+++ STUDY TEXT

For the first chapter, I thought this would be the kind of book dog-lovers would love, and everyone else would shrug at and move on. The first chapters were mostly about shitting in public, and Tulip's facial show more expressions. This, I found delightful. I have a mutt, at least part German Shepherd, and she makes those facial expressions, and I love her deeply.

Then, enter the vagina, and that's it for the rest of the book.

There are all kinds of reasons one might want to write about one's dog's vagina, the most obvious one being that you're not getting any yourself. And sure enough, as reliably as Freud is photographed chomping on a cigar, wikipedia tells me that Ackerley was gay, and never found a husband. On the other hand, he was openly gay, so this can't just be the return of the repressed.

I actually think Ackerley wrote the book this way because he's a horrible person, and perhaps knew that.

Consider the chapter on shitting in the streets: at no point does he seem to consider the possibility that he could, say, pick up the shit in a paper bag or shovel, and deposit it somewhere more suitable than a shop-owner's doorway. Why not? Isn't this the obvious thing to do?

Tulip is horrible to other people. Could he perhaps restrain the dog? Train her? Of course not.

++++++

WORK ORDER A:
In the book review, what breed does the reviewer say their own mutt is at least partly?
WORK ORDER B:
Reproduce the stretch of the book review from "I actually think" through "thing to do?", word for word.

+++ DATA SUPPLIED

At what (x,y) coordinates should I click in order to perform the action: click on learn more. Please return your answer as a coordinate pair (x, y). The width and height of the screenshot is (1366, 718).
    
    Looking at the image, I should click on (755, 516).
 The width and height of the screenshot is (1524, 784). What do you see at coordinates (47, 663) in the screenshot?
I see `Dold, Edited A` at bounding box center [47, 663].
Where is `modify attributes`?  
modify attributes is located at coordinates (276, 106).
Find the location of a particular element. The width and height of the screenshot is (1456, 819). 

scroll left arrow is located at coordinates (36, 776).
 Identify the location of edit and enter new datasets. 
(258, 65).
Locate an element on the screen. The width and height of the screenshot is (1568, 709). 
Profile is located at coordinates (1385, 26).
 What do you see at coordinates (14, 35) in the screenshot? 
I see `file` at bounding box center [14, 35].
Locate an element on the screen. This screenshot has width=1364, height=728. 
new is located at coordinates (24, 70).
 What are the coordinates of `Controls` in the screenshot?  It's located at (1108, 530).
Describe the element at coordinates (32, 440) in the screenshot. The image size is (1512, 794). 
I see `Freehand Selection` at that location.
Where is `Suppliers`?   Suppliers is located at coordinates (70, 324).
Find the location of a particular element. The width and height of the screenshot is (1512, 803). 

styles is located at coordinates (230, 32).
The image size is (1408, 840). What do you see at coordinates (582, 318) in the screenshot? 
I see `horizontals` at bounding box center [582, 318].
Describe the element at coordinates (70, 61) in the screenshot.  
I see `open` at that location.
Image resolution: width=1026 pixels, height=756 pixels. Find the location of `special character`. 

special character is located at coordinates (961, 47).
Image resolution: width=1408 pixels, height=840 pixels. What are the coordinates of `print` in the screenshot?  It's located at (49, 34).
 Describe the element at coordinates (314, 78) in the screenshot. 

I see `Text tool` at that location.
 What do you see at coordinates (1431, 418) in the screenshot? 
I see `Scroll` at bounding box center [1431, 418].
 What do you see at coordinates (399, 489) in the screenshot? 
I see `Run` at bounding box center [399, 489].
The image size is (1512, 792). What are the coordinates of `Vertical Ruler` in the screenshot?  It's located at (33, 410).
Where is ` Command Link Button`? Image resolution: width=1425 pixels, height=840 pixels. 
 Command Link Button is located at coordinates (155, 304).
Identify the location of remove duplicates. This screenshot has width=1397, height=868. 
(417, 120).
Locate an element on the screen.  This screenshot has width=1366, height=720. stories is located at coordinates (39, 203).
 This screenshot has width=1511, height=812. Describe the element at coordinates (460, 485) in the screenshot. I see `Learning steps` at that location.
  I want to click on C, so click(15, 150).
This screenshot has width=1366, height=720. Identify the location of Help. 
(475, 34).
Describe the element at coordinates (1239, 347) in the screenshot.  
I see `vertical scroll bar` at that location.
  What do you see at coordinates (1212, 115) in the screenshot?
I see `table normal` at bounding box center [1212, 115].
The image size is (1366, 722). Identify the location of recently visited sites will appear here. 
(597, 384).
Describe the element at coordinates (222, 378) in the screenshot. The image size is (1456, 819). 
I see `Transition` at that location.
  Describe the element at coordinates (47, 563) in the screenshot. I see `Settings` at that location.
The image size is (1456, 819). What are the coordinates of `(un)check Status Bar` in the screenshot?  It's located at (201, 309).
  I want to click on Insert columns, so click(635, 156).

++++++

REPLY A:
German Shepherd.

REPLY B:
I actually think Ackerley wrote the book this way because he's a horrible person, and perhaps knew that.

Consider the chapter on shitting in the streets: at no point does he seem to consider the possibility that he could, say, pick up the shit in a paper bag or shovel, and deposit it somewhere more suitable than a shop-owner's doorway. Why not? Isn't this the obvious thing to do?